Given records
BEGIN

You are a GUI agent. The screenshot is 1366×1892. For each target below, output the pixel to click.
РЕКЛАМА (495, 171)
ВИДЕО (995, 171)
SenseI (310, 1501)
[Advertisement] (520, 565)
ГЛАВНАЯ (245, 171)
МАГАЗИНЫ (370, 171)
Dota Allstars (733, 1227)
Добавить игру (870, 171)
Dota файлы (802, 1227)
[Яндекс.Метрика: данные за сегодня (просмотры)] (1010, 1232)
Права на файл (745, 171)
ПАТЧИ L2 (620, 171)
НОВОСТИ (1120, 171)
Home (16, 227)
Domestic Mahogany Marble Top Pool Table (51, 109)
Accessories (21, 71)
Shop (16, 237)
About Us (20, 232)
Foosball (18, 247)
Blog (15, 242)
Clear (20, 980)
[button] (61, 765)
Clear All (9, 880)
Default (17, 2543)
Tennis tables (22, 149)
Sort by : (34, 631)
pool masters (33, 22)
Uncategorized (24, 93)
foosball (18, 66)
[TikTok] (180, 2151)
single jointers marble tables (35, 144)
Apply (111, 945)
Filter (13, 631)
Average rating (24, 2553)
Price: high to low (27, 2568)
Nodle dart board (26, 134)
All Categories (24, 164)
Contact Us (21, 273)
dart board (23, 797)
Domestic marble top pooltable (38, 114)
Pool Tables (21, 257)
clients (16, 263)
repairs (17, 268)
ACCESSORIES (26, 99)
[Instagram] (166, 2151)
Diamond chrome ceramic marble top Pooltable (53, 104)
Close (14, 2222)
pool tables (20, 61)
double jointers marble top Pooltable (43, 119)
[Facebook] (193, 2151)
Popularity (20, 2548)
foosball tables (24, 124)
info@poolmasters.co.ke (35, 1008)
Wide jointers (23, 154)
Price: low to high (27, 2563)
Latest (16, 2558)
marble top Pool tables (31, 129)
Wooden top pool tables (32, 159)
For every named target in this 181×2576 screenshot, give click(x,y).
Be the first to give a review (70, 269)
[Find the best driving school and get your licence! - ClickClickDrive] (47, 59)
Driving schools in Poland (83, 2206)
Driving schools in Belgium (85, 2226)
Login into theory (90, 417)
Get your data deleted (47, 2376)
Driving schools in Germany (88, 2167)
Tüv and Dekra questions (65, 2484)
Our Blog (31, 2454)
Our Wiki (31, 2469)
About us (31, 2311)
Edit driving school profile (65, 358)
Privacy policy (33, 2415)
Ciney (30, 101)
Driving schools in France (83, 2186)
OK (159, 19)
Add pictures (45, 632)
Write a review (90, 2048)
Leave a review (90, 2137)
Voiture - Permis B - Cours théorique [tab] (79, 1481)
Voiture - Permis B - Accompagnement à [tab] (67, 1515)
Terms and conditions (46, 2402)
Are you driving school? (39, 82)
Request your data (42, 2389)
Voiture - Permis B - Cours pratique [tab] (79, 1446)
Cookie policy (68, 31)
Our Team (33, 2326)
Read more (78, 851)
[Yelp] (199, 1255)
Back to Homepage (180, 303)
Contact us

END

Exercise instructions
Which lines above run from the one containing "SenseI (310, 1501)" down to the one containing "Our Blog (31, 2454)"? Repeat exactly those, both ends included, and nothing else.

Answer
SenseI (310, 1501)
[Advertisement] (520, 565)
ГЛАВНАЯ (245, 171)
МАГАЗИНЫ (370, 171)
Dota Allstars (733, 1227)
Добавить игру (870, 171)
Dota файлы (802, 1227)
[Яндекс.Метрика: данные за сегодня (просмотры)] (1010, 1232)
Права на файл (745, 171)
ПАТЧИ L2 (620, 171)
НОВОСТИ (1120, 171)
Home (16, 227)
Domestic Mahogany Marble Top Pool Table (51, 109)
Accessories (21, 71)
Shop (16, 237)
About Us (20, 232)
Foosball (18, 247)
Blog (15, 242)
Clear (20, 980)
[button] (61, 765)
Clear All (9, 880)
Default (17, 2543)
Tennis tables (22, 149)
Sort by : (34, 631)
pool masters (33, 22)
Uncategorized (24, 93)
foosball (18, 66)
[TikTok] (180, 2151)
single jointers marble tables (35, 144)
Apply (111, 945)
Filter (13, 631)
Average rating (24, 2553)
Price: high to low (27, 2568)
Nodle dart board (26, 134)
All Categories (24, 164)
Contact Us (21, 273)
dart board (23, 797)
Domestic marble top pooltable (38, 114)
Pool Tables (21, 257)
clients (16, 263)
repairs (17, 268)
ACCESSORIES (26, 99)
[Instagram] (166, 2151)
Diamond chrome ceramic marble top Pooltable (53, 104)
Close (14, 2222)
pool tables (20, 61)
double jointers marble top Pooltable (43, 119)
[Facebook] (193, 2151)
Popularity (20, 2548)
foosball tables (24, 124)
info@poolmasters.co.ke (35, 1008)
Wide jointers (23, 154)
Price: low to high (27, 2563)
Latest (16, 2558)
marble top Pool tables (31, 129)
Wooden top pool tables (32, 159)
For every named target in this 181×2576 screenshot, give click(x,y).
Be the first to give a review (70, 269)
[Find the best driving school and get your licence! - ClickClickDrive] (47, 59)
Driving schools in Poland (83, 2206)
Driving schools in Belgium (85, 2226)
Login into theory (90, 417)
Get your data deleted (47, 2376)
Driving schools in Germany (88, 2167)
Tüv and Dekra questions (65, 2484)
Our Blog (31, 2454)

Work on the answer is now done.